MIT Develops Water-Air Communications

Credit: MIT

Radio signals that travel through air disperse when in water, while acoustic signals sent by underwater devices reflect off the surface. So submarine-to-plane communication has never been successful. But MIT is having none of that.

The MIT Media Lab will offer a paper this week at the SIGCOMM conference in which they’ll present a system designed to tackle this communication problem.

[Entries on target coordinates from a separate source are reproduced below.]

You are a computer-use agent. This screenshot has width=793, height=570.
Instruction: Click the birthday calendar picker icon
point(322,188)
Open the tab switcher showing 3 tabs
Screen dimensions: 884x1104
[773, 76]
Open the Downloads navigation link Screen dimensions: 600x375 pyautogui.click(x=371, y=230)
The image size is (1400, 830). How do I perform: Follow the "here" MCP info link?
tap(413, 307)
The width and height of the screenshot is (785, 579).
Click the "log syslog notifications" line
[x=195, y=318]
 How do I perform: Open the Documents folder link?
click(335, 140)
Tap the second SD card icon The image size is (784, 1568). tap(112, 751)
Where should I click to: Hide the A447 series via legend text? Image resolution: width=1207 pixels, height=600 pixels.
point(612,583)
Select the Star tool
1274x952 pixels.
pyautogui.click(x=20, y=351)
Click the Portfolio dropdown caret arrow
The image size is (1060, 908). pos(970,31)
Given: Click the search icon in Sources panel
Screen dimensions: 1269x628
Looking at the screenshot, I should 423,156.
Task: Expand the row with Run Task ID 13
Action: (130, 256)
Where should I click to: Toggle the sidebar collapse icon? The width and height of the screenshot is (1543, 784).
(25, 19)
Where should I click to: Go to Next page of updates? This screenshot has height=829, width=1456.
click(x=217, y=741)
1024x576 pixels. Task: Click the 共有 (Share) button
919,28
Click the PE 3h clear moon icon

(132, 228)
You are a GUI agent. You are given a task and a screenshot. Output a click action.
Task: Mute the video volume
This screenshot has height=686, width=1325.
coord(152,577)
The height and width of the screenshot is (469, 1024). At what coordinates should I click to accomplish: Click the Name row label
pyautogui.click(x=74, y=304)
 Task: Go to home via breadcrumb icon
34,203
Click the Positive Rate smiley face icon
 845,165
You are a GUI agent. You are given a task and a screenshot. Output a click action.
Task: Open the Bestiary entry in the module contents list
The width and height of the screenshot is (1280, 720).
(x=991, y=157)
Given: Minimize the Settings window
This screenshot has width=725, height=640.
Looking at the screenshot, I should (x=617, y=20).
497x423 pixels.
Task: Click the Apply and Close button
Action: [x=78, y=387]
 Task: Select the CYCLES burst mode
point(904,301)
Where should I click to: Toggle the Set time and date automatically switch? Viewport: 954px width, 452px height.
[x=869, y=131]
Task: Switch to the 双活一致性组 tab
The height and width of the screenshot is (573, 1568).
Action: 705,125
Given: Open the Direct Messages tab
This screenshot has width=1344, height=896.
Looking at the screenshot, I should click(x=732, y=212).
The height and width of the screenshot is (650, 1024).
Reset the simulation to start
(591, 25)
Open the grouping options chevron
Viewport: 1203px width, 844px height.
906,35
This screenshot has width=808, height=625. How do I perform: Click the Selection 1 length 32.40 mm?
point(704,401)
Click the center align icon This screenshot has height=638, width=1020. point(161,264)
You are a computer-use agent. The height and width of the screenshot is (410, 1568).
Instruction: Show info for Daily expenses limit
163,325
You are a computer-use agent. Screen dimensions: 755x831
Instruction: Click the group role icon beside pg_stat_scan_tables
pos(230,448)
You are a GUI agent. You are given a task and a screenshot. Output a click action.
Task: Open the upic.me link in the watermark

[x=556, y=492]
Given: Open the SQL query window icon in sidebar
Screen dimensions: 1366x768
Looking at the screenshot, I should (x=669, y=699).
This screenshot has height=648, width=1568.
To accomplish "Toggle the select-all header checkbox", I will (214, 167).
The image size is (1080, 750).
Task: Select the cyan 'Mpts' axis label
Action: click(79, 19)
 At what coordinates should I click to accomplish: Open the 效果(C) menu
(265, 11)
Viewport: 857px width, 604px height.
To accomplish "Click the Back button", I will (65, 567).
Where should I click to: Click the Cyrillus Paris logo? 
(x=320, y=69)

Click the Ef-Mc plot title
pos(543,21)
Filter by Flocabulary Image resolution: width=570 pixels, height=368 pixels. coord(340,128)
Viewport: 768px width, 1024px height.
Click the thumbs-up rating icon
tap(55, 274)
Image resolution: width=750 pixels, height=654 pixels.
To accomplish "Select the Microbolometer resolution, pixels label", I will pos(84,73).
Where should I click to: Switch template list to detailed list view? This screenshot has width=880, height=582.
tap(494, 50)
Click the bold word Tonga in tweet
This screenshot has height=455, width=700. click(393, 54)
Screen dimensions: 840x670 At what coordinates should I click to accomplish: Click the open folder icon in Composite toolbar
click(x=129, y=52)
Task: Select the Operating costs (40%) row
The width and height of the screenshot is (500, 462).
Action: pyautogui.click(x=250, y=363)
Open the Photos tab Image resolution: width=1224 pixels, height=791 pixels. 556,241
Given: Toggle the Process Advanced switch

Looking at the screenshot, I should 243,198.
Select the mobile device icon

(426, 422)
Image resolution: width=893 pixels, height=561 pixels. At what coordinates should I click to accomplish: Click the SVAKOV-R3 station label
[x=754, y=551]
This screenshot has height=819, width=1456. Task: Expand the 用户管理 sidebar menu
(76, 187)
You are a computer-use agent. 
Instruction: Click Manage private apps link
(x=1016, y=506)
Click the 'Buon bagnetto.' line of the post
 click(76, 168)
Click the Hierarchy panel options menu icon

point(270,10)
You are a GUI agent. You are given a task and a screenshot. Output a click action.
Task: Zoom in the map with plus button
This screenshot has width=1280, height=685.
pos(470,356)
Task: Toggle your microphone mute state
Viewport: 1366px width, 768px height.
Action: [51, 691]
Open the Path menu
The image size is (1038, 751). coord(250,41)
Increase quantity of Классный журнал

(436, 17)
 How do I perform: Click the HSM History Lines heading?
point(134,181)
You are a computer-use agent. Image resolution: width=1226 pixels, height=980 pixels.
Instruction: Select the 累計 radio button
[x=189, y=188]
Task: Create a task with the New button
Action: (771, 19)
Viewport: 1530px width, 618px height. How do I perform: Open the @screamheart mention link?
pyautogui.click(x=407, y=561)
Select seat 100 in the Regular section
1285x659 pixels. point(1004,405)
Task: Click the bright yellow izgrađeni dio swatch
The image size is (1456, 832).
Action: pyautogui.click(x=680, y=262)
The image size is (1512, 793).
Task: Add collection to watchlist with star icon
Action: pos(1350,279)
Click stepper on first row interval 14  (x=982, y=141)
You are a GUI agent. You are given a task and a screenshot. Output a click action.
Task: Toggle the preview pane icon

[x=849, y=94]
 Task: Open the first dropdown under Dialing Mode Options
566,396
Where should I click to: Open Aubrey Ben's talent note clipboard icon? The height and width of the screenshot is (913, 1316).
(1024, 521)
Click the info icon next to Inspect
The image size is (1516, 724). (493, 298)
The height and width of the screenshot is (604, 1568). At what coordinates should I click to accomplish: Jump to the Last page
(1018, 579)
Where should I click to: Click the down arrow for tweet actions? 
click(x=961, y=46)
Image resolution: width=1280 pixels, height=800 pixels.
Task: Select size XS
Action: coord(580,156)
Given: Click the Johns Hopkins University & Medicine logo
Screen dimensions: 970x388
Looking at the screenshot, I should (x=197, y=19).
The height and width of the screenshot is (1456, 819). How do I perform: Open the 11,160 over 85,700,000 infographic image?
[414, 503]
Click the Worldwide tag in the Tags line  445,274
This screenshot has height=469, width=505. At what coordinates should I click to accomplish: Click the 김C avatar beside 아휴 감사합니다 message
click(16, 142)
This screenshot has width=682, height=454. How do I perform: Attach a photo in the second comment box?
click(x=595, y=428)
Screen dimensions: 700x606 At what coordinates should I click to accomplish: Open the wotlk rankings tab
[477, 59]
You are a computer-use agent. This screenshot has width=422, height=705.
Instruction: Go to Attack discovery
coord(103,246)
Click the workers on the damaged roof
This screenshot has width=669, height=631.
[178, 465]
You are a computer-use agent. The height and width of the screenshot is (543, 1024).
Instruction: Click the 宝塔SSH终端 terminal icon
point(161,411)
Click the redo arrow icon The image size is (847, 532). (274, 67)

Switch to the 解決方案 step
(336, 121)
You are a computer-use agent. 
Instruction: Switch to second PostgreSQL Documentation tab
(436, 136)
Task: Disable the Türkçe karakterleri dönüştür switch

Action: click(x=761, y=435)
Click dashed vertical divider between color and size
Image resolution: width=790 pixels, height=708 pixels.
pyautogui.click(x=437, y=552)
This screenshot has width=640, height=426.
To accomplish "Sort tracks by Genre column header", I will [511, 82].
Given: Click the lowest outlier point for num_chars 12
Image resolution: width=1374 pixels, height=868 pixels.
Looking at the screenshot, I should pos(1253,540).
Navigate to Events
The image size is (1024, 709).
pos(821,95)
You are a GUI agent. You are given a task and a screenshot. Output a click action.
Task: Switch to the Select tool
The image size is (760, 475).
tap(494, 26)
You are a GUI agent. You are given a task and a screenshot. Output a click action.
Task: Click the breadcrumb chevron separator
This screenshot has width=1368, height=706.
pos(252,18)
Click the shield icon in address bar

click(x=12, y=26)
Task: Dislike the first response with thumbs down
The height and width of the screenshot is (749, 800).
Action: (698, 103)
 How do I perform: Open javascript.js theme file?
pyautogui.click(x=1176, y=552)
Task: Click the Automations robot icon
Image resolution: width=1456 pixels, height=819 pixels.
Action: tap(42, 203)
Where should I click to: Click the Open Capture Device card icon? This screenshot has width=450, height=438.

How, you’ll ask? Easy (well, they make it sound easy). An underwater transmitter sends a sonar signal towards the water surface, which causes the smallest of vibrations that translate into the 1s and 0s that are transmitted. Meanwhile, on the surface, an extremely sensitive receiver reads the vibrations, decoding the sonar signal.

Credit: MIT Media Lab 

The system is called “translational acoustic-RF communication” (TARF) and it represents a milestone in water-air communications. Though at the time it’s still being tested and improved, in the future it is going to help submarines stay submerged and communicate with airplanes without the need to resurface. The system could also be used on underwater drones to monitor marine life and send data to researchers.

It could also be used on the black boxes of planes. If they go missing, their location could be picked up by sending signals every now and then.

Fadel Adib, assistant professor in the Media Lab and leader of the research said that “Trying to cross the air-water boundary with wireless signals has been an obstacle. Our idea is to transform the obstacle itself into a medium through which to communicate.

The TARF still has a number of issues to tackle, such as the difficulty to decode signals in waves higher than 16 centimeters. The team also has to figure out how to refine the system so it can function in rough waters.

But all in all, it’s a great breakthrough for MIT. And definitely good news for the turtles out there.